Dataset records
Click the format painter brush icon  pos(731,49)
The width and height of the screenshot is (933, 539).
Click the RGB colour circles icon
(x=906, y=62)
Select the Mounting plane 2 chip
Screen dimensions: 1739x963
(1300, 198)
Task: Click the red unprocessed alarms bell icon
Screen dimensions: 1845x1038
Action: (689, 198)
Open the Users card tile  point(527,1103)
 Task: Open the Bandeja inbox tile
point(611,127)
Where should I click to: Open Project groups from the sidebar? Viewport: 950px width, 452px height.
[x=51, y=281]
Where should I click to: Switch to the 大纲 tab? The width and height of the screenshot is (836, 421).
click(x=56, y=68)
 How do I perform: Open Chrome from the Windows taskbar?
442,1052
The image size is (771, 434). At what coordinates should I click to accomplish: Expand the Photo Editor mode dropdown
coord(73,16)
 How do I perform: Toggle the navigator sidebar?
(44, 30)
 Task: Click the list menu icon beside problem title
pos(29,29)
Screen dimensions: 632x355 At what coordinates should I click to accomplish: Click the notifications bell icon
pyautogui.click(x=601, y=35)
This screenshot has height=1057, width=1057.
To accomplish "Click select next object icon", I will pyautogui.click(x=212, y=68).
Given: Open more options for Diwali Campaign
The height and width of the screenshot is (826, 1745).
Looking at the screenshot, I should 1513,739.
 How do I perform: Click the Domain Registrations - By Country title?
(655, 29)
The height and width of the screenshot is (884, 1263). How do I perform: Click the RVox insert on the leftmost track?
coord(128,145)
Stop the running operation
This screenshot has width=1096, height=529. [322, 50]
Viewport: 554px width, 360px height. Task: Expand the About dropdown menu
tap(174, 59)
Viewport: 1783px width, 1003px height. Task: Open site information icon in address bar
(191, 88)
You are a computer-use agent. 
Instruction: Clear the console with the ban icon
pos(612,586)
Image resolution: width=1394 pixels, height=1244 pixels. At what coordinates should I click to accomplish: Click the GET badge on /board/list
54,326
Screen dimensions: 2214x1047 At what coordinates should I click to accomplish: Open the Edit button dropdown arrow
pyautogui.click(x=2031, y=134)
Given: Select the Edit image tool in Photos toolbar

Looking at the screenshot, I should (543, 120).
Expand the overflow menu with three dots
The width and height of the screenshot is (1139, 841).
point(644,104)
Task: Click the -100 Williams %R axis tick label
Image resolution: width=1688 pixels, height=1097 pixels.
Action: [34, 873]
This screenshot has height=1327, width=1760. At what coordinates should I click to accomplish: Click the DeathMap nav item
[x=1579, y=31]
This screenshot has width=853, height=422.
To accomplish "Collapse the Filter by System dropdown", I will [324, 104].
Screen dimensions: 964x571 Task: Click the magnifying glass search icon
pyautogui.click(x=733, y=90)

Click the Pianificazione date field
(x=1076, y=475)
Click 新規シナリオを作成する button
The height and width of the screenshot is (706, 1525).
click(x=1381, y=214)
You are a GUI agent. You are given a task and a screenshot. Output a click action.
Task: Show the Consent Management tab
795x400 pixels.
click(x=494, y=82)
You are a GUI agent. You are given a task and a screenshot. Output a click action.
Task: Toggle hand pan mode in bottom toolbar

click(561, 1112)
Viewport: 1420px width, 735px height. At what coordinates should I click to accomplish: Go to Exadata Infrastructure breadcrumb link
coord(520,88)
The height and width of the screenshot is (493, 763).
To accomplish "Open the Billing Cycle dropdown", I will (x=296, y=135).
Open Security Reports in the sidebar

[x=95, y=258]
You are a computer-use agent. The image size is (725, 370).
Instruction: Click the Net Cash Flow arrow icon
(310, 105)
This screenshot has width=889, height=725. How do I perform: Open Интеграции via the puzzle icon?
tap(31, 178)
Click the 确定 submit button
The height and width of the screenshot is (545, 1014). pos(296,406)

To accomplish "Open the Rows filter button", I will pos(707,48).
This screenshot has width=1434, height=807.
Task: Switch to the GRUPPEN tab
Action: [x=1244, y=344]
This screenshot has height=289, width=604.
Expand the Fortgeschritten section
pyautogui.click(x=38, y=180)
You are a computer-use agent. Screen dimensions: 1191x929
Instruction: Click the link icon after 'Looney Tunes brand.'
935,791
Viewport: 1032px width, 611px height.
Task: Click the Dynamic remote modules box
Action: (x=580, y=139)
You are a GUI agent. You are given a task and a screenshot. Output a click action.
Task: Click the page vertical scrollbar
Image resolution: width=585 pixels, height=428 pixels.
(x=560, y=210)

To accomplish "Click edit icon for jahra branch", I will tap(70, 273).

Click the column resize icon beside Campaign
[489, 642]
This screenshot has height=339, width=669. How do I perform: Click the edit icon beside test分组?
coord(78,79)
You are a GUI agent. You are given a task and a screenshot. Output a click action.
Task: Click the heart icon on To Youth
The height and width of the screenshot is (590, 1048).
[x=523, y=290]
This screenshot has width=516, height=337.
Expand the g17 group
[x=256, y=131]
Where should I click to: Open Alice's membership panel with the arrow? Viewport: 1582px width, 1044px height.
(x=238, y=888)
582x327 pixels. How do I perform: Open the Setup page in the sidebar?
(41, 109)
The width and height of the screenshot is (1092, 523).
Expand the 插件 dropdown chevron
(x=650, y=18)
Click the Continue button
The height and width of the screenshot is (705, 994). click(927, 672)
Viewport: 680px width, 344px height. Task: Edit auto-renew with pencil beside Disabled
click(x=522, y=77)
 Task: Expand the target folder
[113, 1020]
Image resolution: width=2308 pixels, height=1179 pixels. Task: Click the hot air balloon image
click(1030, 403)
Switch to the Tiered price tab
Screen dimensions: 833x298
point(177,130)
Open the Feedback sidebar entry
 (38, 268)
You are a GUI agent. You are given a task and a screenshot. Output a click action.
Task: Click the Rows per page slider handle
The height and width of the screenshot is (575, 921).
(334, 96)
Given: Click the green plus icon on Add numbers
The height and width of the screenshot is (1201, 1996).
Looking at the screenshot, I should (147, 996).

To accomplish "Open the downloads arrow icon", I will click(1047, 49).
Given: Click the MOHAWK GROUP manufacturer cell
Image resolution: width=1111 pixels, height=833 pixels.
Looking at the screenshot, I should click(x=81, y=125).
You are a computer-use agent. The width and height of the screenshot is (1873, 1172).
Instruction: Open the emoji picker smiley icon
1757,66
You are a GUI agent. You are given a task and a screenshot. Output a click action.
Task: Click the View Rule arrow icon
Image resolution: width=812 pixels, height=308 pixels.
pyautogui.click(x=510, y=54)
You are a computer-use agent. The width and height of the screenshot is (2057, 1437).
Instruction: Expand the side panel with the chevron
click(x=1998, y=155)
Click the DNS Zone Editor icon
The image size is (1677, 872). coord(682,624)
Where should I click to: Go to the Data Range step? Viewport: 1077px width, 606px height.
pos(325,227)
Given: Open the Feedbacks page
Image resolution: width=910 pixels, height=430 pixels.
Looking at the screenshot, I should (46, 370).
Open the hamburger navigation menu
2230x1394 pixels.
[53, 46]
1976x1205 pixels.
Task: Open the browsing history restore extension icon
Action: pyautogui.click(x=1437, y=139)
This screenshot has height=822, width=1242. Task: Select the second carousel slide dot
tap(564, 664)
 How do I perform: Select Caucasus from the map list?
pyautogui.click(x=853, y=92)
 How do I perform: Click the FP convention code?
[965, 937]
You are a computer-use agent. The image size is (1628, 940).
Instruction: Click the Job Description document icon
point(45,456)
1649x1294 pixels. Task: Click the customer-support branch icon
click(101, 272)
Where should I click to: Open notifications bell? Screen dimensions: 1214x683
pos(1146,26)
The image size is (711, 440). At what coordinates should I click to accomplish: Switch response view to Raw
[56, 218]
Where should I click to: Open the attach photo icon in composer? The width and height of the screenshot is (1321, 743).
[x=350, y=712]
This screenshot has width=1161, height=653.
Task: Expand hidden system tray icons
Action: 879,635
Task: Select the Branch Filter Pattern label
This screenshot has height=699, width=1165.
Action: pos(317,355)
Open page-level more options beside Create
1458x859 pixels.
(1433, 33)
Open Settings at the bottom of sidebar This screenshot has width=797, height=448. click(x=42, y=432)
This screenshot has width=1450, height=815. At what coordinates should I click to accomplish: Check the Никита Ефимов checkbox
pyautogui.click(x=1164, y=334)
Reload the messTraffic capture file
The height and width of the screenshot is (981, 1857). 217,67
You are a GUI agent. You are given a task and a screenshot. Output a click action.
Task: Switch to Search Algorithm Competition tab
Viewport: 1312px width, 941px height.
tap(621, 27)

● **GOAL OF THE EXERCISE**: Find the word "label" in the records and pull out each line that has it.

● **EXPECTED ANSWER**:
Task: Click the -100 Williams %R axis tick label
Task: Select the Branch Filter Pattern label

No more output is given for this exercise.